Psychiatric News September 17, 2004
Volume 39 Number 18
© 2004 American Psychiatric Association
p. 5
New Law Ends Challenge To Resident Match Program
Ken Hausman
A federal judge rings down the curtain on a lawsuit charging the
resident match program with antitrust violations.
When President George W. Bush signed a law in April exempting the National
Resident Matching Program from federal antitrust statutes, it signaled the
imminent demise of a lawsuit that challenged the match program's legality.
On August 12 Judge Paul Friedman of the U.S. District Court for the
District of Columbia agreed with a motion by the Association of American
Medical Colleges, Accreditation Council on Graduate Medical Education, and
other defendants to dismiss the suit.
Congressional supporters of the match program had inserted language in the
Pension Funding Equity Act of 2004 that specifically exempts the resident
match program from antitrust laws. (The rest of that legislation concerns how
employers determine the interest rate of contributions to their workers'
pension plans. It was written in large part to provide relief to several
airline and steel companies.)
The law's match-related provisions state that "antitrust laws do not
prohibit sponsoring or participating in a graduate medical education residency
program, or agreeing to do so." It does not, however, "exempt from
the antitrust laws any agreement on the part of two or more graduate medical
education programs to fix the amount of the stipend or other benefits received
by students participating in such programs."
The lawsuit was filed in May 2002 by two residents and an M.D. research
fellow who charged that the match program's sponsors conspire to reduce
substantially the ability of graduating medical students to compete for slots
in residency programs, because the teaching hospitals that participate in the
match share salary and other employment-related data. The plaintiffs also
alleged that the opportunities to compete for residencies outside the match
are negligible, but if they enter the match they are unable to negotiate
salaries or working conditions (Psychiatric News, May 21; June 7,
2002).
The AAMC was charged because it operates the match program, and the ACGME
was sued because it accredits the residencies that participate in the match
and can control the number of slots available in a residency program. The suit
also named 27 teaching hospitals as defendants.
The plaintiffs had requested that the suit be granted class-action status
so that all physicians who had completed an ACGME-accredited residency or
fellowship since May 7, 1998, could be included in the suit. The court had not
ruled on the class-action request by the time Friedman granted the defendants'
motion to dismiss.
Friedman noted in his ruling that the law took effect as soon as Bush
signed it on April 10.
The plaintiffs had argued against dismissal, maintaining that charges
regarding a price-fixing conspiracy go beyond the new law's wording about
participation in the match program per se and should still be covered by
antitrust statutes. The judge pointed out, however, that their complaint did
not actually allege a price-fixing conspiracy concerning residents' wages, but
rather "a single overarching integrated antitrust conspiracy with the
match as its centerpiece."
APA President Michelle Riba, M.D., a longtime psychiatric educator, told
Psychiatric News that the dismissal of the lawsuit is "a
significant victory for physicians and medical organizations that realize the
critical role the match plays in medical education."
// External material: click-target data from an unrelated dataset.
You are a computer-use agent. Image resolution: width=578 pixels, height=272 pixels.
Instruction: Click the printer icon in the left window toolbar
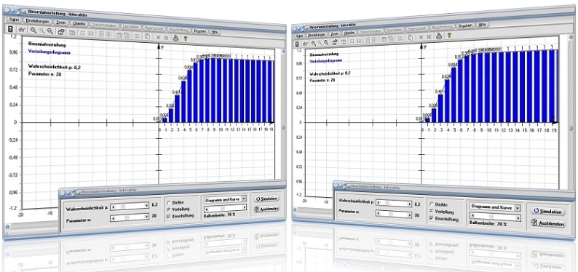coord(176,37)
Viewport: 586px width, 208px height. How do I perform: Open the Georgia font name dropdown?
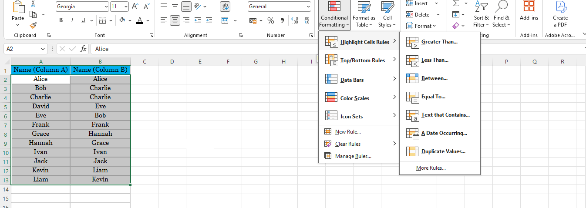tap(106, 7)
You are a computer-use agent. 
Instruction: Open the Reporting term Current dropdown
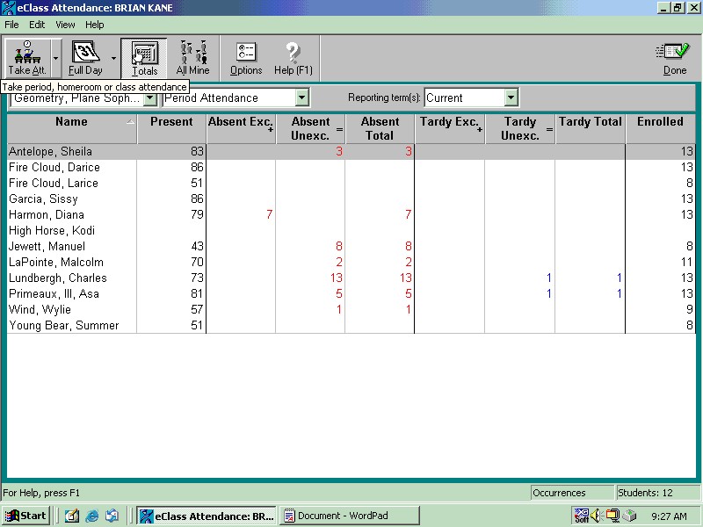coord(511,98)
She added that it would have been "unfortunate" if the
plaintiffs had prevailed. "The match has been a major improvement over a
time when fourth-year medical students had to devote substantial time and
money negotiating in person with individual training directors" whose
program interested them.
The decision in Paul Jung, M.D., et al., v. Association
of American Medical Colleges is posted online at
<www.dcd.uscourts.gov/02-873a.pdf>.
[U.S. District Court for the District of Columbia, Civil Action No.